Kenneth R. Carroll offers a more sophisticated analysis of Brown’s mental state in his essay, which most Ohio readers will find of particular interest for its references to Brown’s family in the Buckeye State. After carefully analyzing Brown’s writings and the affidavits of Ohio witnesses who knew the Brown family, Carroll concludes that Brown suffered from bipolar disorder, which made him susceptible to obsessions, and manic and irrational behavior. Carroll also asked three Brown scholars to answer a commonly used clinical diagnostic survey as they thought Brown would; the results strongly supported his conclusions. While not a “madman,” Brown’s mental health may very well have shaped his response to the slavery. As Carroll notes, if Brown indeed suffered from mental illness, it probably led him to undertake a violent attack on slavery, and further explains the erratic, ill-planned nature of that attack. Carroll is careful to note, however, that Brown’s mental health has nothing to do with his commitment to abolitionism and should not figure into any appraisal of the “righteousness of his purpose” (130).

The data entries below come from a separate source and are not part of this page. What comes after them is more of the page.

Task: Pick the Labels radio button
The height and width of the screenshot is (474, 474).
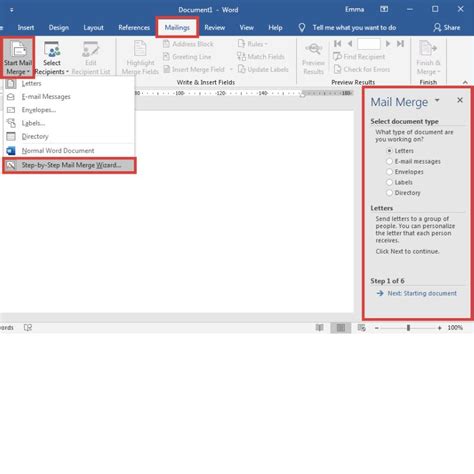Action: [389, 182]
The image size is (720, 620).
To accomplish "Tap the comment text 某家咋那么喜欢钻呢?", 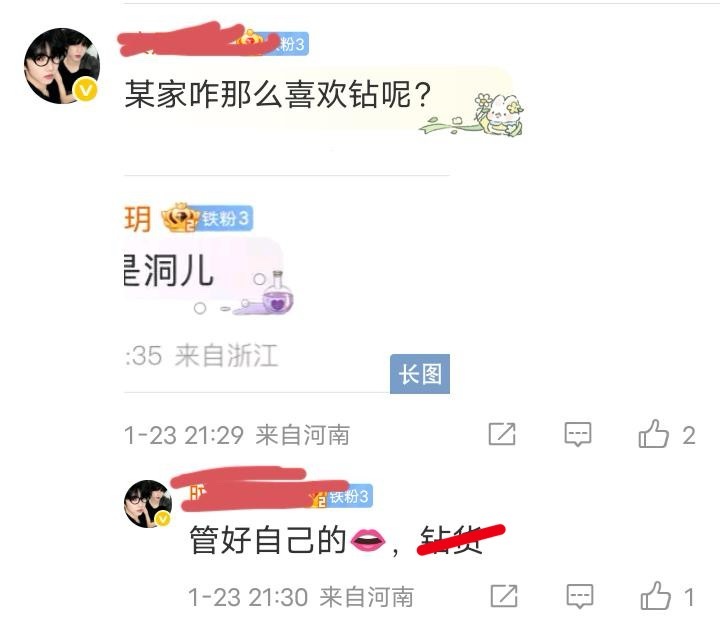I will click(x=278, y=94).
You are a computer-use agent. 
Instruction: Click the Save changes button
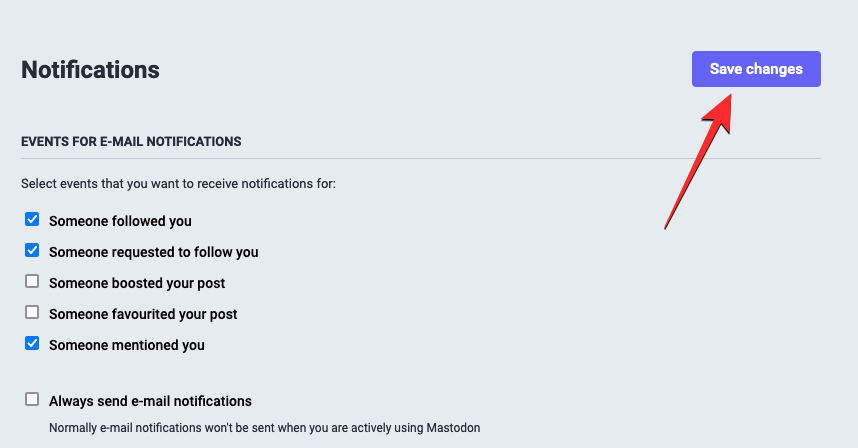[756, 69]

Although this collection should not be the first for readers wishing to learn about Brown and his war on slavery, it does provide new insights into the man from a variety of disciplinary perspectives. It should serve well as a complement to traditional biographies of John Brown and is invaluable to readers who wish to look more closely at how the man and his legacy have fared in our collective memory.